Give the items between the lines holding "You are a computer-use agent. The" and "Click into the", inclusive, as a two-column CSV with the columns instruction and location. Use one row per item, quote each field, and turn any line breaks into spaces.

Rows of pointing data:
-- Start --

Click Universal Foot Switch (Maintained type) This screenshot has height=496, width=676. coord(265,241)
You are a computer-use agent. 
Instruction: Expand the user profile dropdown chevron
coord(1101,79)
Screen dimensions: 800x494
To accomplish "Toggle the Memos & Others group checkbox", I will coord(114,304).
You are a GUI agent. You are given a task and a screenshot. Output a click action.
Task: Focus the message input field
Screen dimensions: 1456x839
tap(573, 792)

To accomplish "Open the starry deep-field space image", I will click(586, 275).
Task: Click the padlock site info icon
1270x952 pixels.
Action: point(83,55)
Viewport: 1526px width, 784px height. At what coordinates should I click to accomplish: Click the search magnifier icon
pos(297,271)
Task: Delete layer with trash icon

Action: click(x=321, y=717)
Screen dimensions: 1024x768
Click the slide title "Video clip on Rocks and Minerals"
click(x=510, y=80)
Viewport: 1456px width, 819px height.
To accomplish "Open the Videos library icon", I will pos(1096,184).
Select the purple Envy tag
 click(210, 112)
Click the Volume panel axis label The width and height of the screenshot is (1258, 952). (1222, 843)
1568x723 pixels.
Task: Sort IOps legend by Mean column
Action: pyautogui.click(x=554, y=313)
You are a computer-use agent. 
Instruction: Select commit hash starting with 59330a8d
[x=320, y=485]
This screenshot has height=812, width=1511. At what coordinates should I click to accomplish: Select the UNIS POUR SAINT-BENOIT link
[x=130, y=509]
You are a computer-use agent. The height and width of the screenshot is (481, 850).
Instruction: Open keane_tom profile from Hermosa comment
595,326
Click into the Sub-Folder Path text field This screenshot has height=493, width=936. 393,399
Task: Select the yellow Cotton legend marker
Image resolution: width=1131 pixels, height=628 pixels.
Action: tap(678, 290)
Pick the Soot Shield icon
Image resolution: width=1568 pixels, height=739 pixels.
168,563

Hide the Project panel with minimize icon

-- End --

Complete output:
instruction,location
"You are a computer-use agent. The height and width of the screenshot is (481, 850). Instruction: Open keane_tom profile from Hermosa comment","595,326"
"Click into the Sub-Folder Path text field This screenshot has height=493, width=936.","393,399"